For a nonsingular threefold \(X\) the stable pair invariants are defined by virtual integration over the moduli space of stable pairs \((F,s)\) where \(F\) is a pure 1-dimensional sheaf on \(X\) and \(s:\mathcal{O}_X\to F\) is a section of \(F\) with 0-dimensional cokernel. Denote by \(P_n(X,\beta)\) this moduli space, where \(\beta \in H_2(X,\mathbb{Z})\) is the class of the support of \(F\) and \(n\) is the Euler characteristic of \(F\). For fixed \(\beta\) and \(\gamma_i\in H^*(X,\mathbb{Z})\) let \(Z_\beta^X(\prod_{j=1}^k \tau_{i_j}(\gamma_j))\) be the partition function of the stable pair invariants with \(k\) descendents \(\tau_{i_j}(\gamma_j)\).

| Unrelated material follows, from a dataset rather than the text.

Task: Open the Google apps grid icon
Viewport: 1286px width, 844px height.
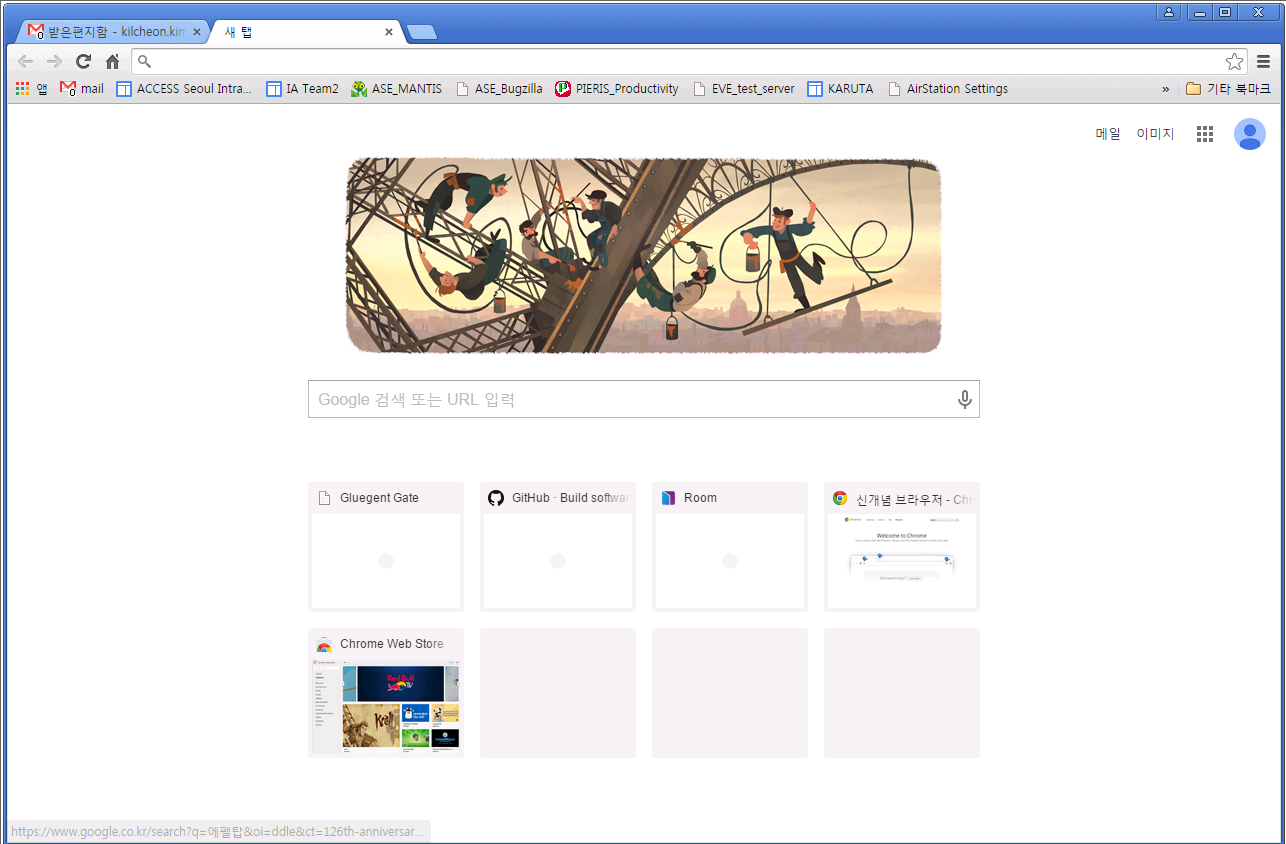Action: pyautogui.click(x=1205, y=134)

It is a Laurent series in a variable \(q\). It was conjectured in [R. Pandharipande andR. P. Thomas, Geom. Topol. 13, No. 4, 1835–1876 (2009;Zbl 1195.14073)] that \(Z_\beta^X(\prod_{j=1}^k \tau_{i_j}(\gamma_j))\) is a rational function in \(q\). The conjecture is known for the insertions of the form \(\tau_0(\gamma_i)\) when \(X\) is a toric or a Calabi-Yau threefold. If \(X\) is a local curve the conjecture is known for the insertions \(\tau_{>0}(\gamma_i)\). Rationality plays a crucial role in the study of Gromov-Witten/stable pair correspondence.

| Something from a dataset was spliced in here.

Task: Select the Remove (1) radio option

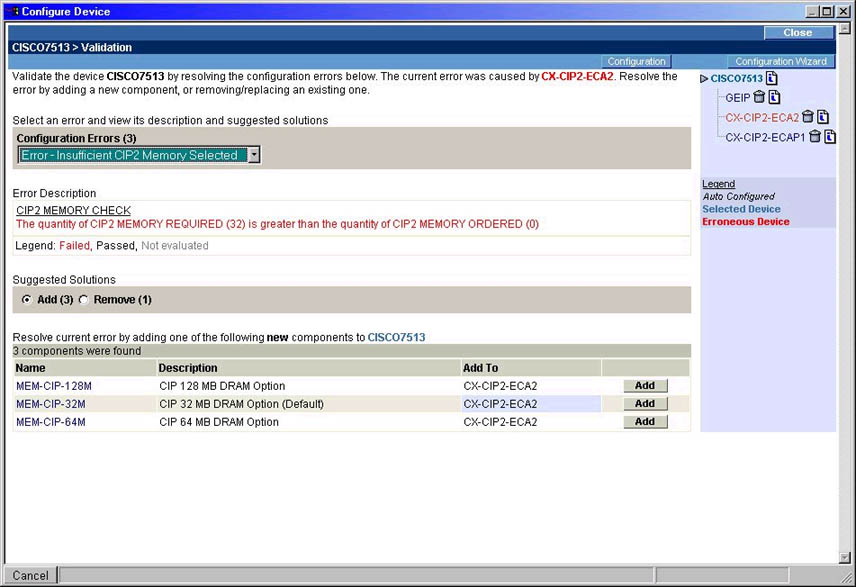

The paper under review proves a stronger equivariant version of this conjecture in the case that \(X\) is a toric threefold. The proof is based on the analysis of the capped 3-leg descendent vertex. The capped vertex was used in proving Gromov-Witten/Donaldson-Thomas correspondence by Maulik et al. The paper under review uses two geometric constraints involving \(\mathcal{A}_n\)-surfaces and Hirzebruch surfaces to reduce to the 1-leg case studied before in the local curve theory of stable pairs by the authors. It is proven in the paper under review that the partition function of capped 3-leg descendant vertex in the stable pair theory is a rational function in \(q\) and the equivariant variables. The rationality of the capped descendent vertex does not hold in Gromov-Witten and Donaldson-Thomas theories.
Suppose that \(X\) is a toric nonsingular projective threefold and \(S \subset X\) is a nonsingular anticanonical divisor isomorphic to a \(K3\) surface. As another consequence of the rationality result above, the paper under review proves that a certain partition function of stable pair invariants for the log Calabi-Yau geometry \((X,S)\) is also a rational function.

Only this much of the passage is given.